(Stored records)
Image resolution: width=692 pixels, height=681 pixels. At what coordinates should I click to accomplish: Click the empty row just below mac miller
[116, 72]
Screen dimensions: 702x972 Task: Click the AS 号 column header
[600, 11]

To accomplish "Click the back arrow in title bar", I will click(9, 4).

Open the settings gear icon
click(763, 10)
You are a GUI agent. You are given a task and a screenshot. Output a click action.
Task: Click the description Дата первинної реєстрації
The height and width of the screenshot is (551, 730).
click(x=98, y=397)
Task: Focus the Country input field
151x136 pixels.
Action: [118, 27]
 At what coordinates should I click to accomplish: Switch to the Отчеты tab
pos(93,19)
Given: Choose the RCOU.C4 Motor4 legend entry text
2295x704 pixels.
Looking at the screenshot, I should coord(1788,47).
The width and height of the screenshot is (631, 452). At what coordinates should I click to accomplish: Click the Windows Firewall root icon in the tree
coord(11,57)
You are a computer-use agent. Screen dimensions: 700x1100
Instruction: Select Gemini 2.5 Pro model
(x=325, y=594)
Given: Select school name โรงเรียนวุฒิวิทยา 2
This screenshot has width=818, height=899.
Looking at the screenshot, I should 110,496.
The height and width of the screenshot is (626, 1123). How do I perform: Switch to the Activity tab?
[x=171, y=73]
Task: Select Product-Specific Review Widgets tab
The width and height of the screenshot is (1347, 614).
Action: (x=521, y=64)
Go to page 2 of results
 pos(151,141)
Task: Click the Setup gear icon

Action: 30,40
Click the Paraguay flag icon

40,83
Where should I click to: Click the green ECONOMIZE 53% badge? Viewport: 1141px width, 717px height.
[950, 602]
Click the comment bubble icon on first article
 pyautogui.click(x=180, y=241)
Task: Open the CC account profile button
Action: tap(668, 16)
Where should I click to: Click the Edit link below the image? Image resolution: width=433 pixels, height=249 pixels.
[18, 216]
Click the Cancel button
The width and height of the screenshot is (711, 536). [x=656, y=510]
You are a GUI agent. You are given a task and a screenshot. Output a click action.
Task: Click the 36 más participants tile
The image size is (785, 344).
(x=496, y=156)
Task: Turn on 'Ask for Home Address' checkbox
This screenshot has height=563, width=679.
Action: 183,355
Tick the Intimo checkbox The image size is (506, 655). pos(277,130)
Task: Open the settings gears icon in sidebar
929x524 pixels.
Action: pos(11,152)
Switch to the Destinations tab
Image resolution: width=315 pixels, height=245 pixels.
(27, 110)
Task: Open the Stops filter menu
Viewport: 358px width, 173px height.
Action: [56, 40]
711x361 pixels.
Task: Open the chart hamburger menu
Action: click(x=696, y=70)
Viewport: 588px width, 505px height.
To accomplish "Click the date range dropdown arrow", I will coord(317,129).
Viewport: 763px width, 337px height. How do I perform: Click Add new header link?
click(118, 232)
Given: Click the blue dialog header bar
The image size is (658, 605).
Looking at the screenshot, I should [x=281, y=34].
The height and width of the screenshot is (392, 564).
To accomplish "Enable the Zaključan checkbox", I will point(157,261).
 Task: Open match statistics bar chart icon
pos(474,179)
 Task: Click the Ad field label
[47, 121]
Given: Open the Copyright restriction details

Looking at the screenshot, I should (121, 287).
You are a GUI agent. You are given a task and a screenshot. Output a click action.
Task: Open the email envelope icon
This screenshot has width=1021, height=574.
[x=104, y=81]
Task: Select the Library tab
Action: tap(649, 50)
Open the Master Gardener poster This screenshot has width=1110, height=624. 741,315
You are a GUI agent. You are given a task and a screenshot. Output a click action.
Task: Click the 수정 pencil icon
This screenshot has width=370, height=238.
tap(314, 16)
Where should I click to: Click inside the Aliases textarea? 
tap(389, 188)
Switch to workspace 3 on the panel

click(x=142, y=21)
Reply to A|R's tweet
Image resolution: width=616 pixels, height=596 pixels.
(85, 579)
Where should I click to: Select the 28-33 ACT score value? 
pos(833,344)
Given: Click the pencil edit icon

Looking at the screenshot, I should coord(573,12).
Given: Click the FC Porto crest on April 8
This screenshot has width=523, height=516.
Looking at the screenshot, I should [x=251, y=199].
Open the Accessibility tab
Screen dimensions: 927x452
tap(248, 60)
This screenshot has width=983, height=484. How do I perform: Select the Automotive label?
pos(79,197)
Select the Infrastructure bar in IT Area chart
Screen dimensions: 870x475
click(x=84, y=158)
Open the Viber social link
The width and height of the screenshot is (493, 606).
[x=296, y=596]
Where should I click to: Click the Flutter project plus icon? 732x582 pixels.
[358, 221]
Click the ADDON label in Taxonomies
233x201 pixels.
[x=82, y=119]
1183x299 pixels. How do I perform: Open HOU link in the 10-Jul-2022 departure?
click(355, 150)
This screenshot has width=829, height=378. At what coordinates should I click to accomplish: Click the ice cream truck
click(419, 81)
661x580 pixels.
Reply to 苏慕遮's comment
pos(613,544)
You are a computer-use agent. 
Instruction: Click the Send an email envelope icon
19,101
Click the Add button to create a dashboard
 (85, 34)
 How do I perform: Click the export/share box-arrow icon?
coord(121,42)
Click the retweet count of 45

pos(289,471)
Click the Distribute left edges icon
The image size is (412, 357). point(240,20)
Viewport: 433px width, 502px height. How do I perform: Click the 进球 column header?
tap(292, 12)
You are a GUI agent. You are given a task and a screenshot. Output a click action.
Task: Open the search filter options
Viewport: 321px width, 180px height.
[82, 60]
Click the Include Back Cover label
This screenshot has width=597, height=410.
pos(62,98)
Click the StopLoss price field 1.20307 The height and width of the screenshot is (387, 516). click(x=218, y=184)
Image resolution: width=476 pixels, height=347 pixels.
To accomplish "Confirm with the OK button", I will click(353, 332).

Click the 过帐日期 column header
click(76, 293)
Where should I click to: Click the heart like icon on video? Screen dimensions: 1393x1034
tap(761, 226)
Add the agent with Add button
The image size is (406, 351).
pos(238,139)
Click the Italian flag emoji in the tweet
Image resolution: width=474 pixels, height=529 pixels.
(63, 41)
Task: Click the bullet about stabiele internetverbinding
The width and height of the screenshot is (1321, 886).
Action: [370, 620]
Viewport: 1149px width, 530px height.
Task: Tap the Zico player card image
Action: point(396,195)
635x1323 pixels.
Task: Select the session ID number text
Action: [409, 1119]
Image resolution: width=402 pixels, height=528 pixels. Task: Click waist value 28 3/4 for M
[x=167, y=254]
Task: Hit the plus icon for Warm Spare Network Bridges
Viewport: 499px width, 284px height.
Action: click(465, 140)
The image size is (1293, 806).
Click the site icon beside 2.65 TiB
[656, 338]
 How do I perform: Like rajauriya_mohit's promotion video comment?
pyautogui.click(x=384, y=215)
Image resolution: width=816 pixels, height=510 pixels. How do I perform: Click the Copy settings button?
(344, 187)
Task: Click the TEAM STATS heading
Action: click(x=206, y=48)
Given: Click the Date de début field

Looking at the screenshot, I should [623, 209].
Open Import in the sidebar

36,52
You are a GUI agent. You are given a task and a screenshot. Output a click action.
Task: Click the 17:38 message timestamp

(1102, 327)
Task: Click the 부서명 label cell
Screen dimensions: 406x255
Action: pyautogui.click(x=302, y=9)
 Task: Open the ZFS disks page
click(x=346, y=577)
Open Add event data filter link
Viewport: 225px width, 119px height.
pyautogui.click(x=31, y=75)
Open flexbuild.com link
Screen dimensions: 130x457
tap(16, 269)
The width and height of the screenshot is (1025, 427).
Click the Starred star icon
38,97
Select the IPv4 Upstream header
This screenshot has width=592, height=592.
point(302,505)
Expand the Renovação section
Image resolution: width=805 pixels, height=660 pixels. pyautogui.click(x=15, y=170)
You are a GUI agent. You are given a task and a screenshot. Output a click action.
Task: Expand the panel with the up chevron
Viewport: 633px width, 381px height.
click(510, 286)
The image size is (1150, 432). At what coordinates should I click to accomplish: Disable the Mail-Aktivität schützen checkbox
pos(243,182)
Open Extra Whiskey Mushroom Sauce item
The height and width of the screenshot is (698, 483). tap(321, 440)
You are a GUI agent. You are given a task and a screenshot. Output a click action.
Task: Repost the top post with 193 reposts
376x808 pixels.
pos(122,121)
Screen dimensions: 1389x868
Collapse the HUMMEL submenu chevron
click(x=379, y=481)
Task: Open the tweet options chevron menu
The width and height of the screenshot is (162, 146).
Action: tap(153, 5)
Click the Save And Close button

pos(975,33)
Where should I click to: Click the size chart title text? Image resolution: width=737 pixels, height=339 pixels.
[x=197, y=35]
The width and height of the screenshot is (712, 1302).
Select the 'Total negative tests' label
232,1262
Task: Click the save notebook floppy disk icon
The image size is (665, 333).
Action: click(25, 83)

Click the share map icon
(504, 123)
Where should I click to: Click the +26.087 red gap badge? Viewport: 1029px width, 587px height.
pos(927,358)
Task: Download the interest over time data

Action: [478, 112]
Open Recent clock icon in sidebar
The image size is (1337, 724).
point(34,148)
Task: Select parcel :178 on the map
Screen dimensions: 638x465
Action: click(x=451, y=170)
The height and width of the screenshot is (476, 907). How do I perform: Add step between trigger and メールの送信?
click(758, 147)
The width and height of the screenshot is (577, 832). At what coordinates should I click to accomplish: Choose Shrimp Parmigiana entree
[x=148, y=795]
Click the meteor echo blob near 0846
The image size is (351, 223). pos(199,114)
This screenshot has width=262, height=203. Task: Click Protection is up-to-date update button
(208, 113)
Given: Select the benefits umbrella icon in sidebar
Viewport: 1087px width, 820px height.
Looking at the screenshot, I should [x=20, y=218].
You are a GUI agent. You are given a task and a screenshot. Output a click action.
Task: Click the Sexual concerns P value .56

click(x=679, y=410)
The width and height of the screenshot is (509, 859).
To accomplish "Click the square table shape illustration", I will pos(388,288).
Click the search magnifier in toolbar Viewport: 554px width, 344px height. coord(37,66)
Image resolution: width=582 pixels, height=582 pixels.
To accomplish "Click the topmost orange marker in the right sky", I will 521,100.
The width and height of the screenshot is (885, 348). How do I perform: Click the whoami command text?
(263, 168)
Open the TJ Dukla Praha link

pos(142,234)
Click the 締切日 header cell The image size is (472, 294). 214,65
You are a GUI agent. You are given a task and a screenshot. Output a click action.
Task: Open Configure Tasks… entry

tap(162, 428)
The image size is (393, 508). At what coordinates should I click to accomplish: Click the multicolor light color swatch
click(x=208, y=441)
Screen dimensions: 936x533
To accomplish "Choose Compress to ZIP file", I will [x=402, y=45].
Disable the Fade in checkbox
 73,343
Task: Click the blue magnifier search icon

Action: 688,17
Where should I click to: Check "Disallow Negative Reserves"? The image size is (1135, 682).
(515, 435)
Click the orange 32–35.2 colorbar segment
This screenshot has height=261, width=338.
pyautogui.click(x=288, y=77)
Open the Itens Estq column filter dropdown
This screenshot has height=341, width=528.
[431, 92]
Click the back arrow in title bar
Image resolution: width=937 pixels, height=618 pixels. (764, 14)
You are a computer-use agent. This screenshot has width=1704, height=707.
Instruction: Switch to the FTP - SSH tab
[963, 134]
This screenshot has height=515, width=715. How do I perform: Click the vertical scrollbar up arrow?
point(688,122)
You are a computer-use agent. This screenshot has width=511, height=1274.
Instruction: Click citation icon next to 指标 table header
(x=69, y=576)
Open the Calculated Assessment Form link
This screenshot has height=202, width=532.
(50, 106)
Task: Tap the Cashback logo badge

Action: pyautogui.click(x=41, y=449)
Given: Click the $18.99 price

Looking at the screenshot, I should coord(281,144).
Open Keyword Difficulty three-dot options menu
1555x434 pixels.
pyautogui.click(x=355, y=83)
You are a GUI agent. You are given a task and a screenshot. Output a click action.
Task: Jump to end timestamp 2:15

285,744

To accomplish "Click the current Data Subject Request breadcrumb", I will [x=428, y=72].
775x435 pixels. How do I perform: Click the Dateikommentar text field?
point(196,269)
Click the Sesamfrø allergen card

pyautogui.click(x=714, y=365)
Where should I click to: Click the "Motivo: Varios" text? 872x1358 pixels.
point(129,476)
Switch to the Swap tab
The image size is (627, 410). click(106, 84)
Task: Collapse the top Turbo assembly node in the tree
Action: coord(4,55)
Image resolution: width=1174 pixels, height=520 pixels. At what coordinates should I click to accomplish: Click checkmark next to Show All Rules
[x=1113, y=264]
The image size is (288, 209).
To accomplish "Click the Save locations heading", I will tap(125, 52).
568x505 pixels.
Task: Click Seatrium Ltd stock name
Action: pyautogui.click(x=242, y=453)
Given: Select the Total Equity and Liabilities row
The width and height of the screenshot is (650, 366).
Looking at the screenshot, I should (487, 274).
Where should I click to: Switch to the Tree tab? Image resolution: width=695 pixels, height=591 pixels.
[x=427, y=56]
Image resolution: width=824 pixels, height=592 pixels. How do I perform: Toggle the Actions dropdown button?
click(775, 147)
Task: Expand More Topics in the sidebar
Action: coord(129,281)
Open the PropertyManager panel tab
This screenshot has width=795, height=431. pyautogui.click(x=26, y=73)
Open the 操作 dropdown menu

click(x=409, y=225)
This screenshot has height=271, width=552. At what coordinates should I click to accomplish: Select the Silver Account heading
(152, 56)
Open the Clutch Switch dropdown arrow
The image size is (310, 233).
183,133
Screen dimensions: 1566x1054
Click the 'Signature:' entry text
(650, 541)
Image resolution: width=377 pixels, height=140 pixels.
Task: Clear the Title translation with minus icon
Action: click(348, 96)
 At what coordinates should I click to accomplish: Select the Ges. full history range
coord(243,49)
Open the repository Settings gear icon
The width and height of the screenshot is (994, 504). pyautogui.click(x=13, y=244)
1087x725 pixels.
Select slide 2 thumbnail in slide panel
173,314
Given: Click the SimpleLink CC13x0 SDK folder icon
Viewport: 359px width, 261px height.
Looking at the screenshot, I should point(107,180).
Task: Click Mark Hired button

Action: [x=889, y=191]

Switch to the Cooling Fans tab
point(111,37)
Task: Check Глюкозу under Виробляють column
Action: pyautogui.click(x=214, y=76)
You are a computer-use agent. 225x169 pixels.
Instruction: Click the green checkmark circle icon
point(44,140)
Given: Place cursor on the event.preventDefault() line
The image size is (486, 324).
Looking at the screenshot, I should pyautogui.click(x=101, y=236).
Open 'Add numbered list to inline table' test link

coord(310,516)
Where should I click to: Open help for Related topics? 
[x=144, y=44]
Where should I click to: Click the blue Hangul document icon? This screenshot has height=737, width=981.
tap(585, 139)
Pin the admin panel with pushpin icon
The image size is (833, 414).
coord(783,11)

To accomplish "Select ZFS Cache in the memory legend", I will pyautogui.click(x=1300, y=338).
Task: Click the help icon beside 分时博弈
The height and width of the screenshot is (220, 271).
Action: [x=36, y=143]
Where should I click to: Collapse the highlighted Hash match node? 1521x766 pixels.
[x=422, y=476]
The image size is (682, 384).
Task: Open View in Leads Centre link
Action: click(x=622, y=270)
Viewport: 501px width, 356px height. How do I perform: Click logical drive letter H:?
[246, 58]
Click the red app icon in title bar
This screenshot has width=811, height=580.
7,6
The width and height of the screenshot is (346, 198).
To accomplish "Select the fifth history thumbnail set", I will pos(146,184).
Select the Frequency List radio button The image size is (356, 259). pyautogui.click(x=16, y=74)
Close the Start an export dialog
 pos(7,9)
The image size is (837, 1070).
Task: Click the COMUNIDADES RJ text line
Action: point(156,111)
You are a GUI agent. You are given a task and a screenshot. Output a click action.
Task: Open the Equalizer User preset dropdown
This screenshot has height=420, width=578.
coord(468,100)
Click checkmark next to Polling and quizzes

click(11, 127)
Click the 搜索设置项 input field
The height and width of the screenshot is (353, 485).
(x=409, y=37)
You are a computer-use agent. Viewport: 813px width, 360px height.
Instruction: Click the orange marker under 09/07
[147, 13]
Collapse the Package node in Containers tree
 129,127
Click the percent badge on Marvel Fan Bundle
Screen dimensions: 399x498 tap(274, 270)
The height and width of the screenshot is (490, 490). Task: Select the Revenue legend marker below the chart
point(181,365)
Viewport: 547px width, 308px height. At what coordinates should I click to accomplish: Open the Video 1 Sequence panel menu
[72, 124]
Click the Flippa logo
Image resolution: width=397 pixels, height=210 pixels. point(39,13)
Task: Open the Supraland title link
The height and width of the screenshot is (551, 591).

What the task asks »
Please filter the data down to the lines containing the word "input".

Response to the task »
Task: Focus the Country input field
Click the 搜索设置项 input field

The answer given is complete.